Logement : Les français s'endettent,les banques ( épargnent )

Publié le par domik27

Par domik27 :: 22/05/2007 à 12:05
mardi 22 mai 2007
Parti Communiste Français - Site national du PCF ::: http://www.pcf.fr

L’endettement des français explose : sur 2006 la progression est comparable à 2005 avec 11,3% d’augmentation. Le pourcentage d’endettement par français atteint pour 2006 le niveau record de 68,4% des revenus disponibles ! Principale cause l’augmentation : des prêts contractés pour l’achat de biens immobiliers, et ses corollaires, l’augmentation des loyers et le relèvement des taux d’intérêt.

Le même jour, « UFC que choisir ? » dépose une plainte contre l’ensemble des banques françaises pour non redistribution des bénéfices liés à la contraction d’assurance sur ces même prêts immobiliers. Les banques auraient ainsi « oublié » de redistribuer 11 milliards d’euros sur 10 ans.

Les assurances liées aux crédits immobiliers sont des garanties pour les banques d’êtres remboursées en cas de décès du contractant de l’ensemble des sommes avancées.
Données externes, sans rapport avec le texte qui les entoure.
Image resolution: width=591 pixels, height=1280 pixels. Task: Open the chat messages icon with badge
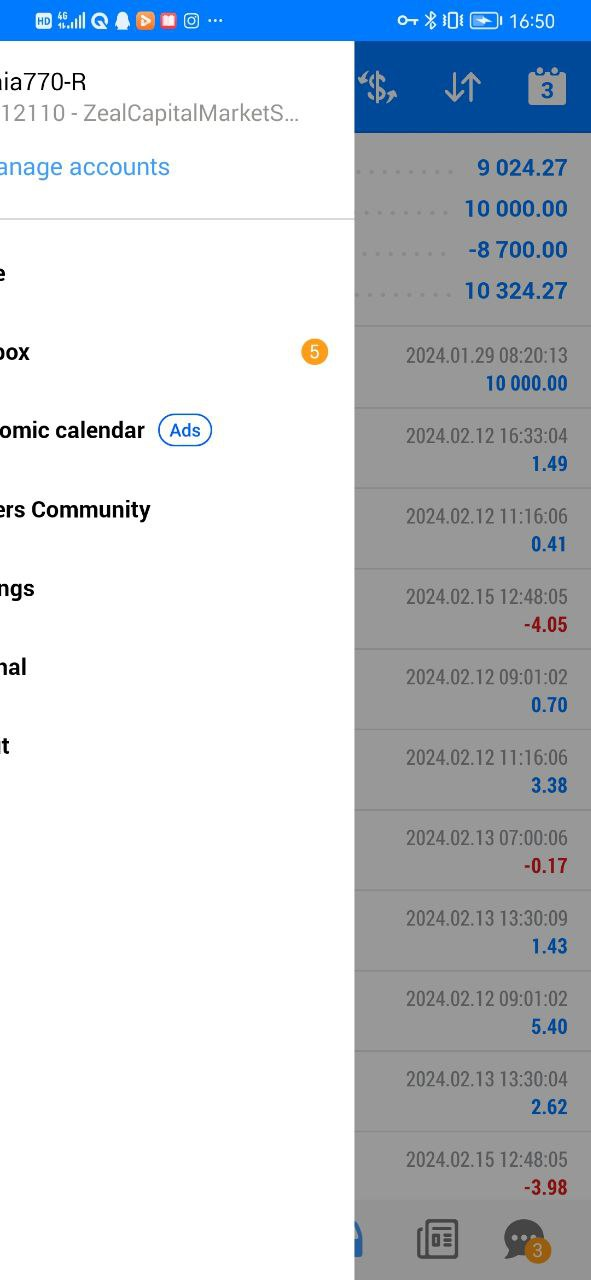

Ces assurances dispose ainsi d’une manne financière qu’elle peuvent faire « travailler » dans des fonds d’investissements ou des fonds spéculatifs afin de dégager des bénéfices substantiels. Seulement le code des assurances est très clair, si des bénéfices sont dégagés par des fonds de garanties, ceux-ci doivent être redistribué au moins en partie aux assurés. Les assurances reversent donc une partie de ces bénéfices aux banques, mais les banques ne les reversent pas aux personnes ayant contracté un prêt et l’assurance qui va avec. Ainsi l’association de consommateurs estime que c’est 11 milliards d’euros qui auraient du être reversés en dix ans !

En dehors du non respect des banques du cadre légal, les logiques financières continuent à primer sur le droit de chaque homme à pouvoir se loger dignement. Ces informations sont choquantes pour un pays qui se veut développé, sans compter que le nombre de mal logés reste une insulte au vue des richesses dégagées par la spéculation immobilière. Après « le droit opposable au logement », sans aucun effet concret, nous devrons regarder au plus près l’action du gouvernement et de son ministre de la rupture, Christine Boutin.

Car les précaires ne sont pas les seuls aujourd’hui à rencontrer des difficultés dans l’exercice du « droit à se loger ».